(Entries drawn from a collection)
★ ★ ★

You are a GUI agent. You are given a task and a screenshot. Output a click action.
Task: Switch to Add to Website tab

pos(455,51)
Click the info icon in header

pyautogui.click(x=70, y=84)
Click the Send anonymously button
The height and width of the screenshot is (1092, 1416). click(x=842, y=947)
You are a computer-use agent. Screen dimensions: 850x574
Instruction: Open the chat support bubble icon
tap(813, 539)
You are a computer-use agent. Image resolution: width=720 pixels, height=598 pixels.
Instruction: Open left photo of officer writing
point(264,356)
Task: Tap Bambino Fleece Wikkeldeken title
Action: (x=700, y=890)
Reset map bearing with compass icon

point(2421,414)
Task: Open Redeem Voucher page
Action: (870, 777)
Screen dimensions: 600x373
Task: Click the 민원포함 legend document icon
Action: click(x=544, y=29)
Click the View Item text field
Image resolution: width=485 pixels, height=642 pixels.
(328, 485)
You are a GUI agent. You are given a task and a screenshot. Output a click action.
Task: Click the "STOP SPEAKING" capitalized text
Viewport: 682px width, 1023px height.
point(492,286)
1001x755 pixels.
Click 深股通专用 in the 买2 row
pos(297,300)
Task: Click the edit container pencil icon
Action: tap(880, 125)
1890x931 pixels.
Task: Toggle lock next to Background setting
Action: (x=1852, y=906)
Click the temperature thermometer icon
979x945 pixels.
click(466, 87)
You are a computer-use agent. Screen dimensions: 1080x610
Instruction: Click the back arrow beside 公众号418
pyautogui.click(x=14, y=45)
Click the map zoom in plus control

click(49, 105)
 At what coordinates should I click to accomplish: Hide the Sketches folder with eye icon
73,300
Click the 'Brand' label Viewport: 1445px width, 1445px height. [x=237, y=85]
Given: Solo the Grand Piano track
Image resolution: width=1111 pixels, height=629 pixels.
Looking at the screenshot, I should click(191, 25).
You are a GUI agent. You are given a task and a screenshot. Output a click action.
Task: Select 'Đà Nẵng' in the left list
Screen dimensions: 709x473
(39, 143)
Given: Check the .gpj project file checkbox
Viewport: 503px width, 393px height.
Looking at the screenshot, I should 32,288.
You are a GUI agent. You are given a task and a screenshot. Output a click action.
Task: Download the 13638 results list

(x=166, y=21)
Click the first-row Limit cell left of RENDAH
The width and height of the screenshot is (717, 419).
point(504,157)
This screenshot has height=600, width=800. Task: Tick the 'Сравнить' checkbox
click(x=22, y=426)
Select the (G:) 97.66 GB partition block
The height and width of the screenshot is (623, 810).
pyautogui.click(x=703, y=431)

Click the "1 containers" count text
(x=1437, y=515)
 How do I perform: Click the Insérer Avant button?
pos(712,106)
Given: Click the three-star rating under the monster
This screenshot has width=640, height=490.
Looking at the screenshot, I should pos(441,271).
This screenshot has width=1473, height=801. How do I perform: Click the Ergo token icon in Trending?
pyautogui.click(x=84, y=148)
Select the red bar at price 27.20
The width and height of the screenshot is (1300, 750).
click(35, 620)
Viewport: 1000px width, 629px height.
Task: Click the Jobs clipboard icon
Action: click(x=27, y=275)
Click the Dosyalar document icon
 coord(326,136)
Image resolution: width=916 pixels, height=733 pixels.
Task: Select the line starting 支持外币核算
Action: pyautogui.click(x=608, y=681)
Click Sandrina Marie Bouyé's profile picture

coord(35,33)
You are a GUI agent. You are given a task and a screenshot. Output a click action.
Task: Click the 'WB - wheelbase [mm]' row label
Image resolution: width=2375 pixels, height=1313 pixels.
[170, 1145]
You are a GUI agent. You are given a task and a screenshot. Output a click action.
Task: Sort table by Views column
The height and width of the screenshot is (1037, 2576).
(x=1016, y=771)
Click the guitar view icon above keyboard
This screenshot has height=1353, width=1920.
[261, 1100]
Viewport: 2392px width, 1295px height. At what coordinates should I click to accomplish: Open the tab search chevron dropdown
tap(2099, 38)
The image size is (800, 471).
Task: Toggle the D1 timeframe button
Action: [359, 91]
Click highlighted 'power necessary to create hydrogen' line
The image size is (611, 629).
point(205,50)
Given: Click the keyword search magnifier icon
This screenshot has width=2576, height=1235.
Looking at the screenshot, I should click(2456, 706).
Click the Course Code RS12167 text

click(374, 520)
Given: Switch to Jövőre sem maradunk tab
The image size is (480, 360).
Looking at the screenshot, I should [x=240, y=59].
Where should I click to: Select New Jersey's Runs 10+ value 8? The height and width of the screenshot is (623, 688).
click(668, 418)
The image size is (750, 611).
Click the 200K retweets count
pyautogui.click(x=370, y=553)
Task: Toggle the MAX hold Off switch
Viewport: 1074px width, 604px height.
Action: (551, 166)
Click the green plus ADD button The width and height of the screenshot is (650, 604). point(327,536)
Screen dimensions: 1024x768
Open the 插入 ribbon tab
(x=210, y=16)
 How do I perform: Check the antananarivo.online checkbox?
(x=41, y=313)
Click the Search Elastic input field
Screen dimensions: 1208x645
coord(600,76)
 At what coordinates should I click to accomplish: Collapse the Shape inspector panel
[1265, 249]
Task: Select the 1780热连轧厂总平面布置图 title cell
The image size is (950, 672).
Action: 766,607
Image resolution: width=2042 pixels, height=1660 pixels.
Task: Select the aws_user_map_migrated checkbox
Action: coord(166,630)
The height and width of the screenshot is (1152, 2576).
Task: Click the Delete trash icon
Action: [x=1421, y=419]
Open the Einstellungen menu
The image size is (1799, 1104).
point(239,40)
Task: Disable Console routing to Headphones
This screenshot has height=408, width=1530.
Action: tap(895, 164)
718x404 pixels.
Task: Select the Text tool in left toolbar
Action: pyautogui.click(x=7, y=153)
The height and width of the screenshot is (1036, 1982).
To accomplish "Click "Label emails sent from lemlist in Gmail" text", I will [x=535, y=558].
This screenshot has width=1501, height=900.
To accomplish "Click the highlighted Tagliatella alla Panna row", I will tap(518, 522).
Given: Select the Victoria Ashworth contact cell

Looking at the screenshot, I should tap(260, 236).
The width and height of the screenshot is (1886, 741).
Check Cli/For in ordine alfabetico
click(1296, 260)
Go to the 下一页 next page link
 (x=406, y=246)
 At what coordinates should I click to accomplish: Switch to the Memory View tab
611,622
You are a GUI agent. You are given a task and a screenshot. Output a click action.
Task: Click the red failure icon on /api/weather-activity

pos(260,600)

★ ★ ★

__What is asked__.
Pick out each line above that contains the word "field", and copy those lines.

__Result__.
Click the View Item text field
Click the Search Elastic input field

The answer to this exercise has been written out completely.